The narrator for the story is P.K. Pinkerton. Don't ask me whether the character was a boy or girl, because quite frankly I am not quite sure. The author twisted the plot backwards and forwards with this mystery leaving me confused (on purpose I believe) as to the sex of the narrator. I think it is a boy, so I will call him that for now, but who knows.   All I do know is the narrator was 12 years old, was half Indian and half America and that his mother had died, leaving him with a set of foster parents. He is also a very brave child to come up against such deadly character so fearlessly as he does.

I am certain that P.K. Pinkerton is slightly autistic, by his inability to decipher people's emotions and his quickness with numbers. However, the author never makes that public knowledge, so I could be wrong. Although in that era, they wouldn't have have had a medical term for the condition.  The book begins with Pinkerton's 12th  birthday, where he arrives home to find his foster parents dying, after being brutally attacked by Whittlin Walt, a rather nasty character who appeared on Wanted posters around the town. He is desperate for an item that he believes P.K. to own and will stop at nothing to get it. P.K. quickly leaves his home in search of a safer haven in Virginia City. However he will not be going alone, as Whittlin Walt is quickly on his trail. He will kill P.K to get what he wants.

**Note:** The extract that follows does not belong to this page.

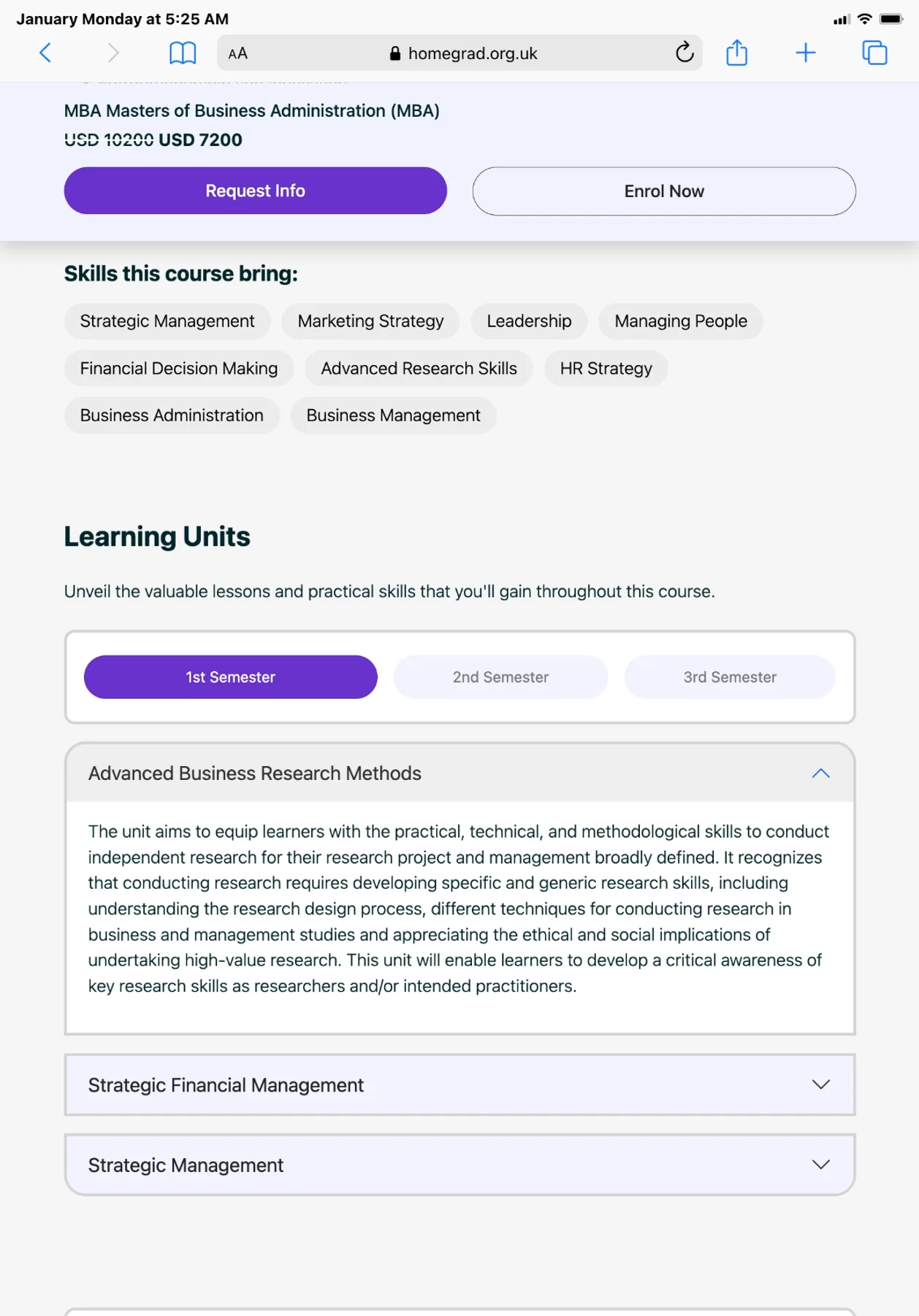Viewport: 919px width, 1316px height.
Task: Click the Leadership skill tag
Action: [529, 321]
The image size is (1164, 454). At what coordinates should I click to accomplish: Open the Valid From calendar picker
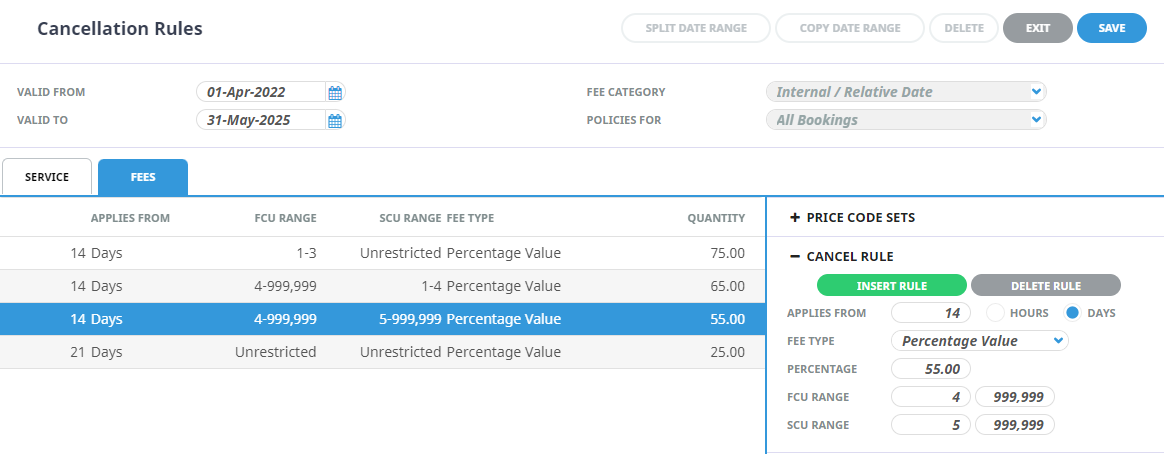coord(335,93)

You have to feel sorry for P.K. as his dangerous journey, the constant hiding and his attempts at double crossing Whittlin Walt, leave you feeling breathless. There is no time for him to stop and rest. Every time he thinks he has done the right thing, someone comes along and double crosses him, creating a fast paced thrilling ride.

I was extremely excited to see Sam Clemens hiding amongst the pages. Sam Clemens was better known by his pen name of Mark Twain, and appears within the story as a reporter, which he actually was before he became a writer and provided us with such characters as Tom Sawyer and Huckleberry Finn. He is brilliant portrayed within the story and it felt like I had found my own golden nugget whilst reading the book.

This book is extremely detailed and keeps you on your toes the whole way through. The chapters are short, sharp and  each one is finished off  with an excellent cliff hanger. All the characters come alive, each one solid and easy to remember, with their own back story being provided in snippets here and there. There is even a glossary at the back to help you grasp the Western language used within the book. Caroline Lawrence is leading the way in Western fiction while everyone else is left trailing behind. This book has quenched my first for Western fiction and I look forward to the next installment in the series.


  1. Great review, this book sounds like my kind of read.

  2. I don't think I've ever really read anything about the American West. I think most of my knowledge of it comes from the movies. It sounds like I could learn a lot from this book.

  3. I think I would really have enjoyed this one when younger (and still would for that matter). I always did love to learn at the same time

  4. sounds like fun. I dont know much about the Wild West either.

  5. Terrific, enthusiastic review! I like that Samuel Clemens is in the story--great touch!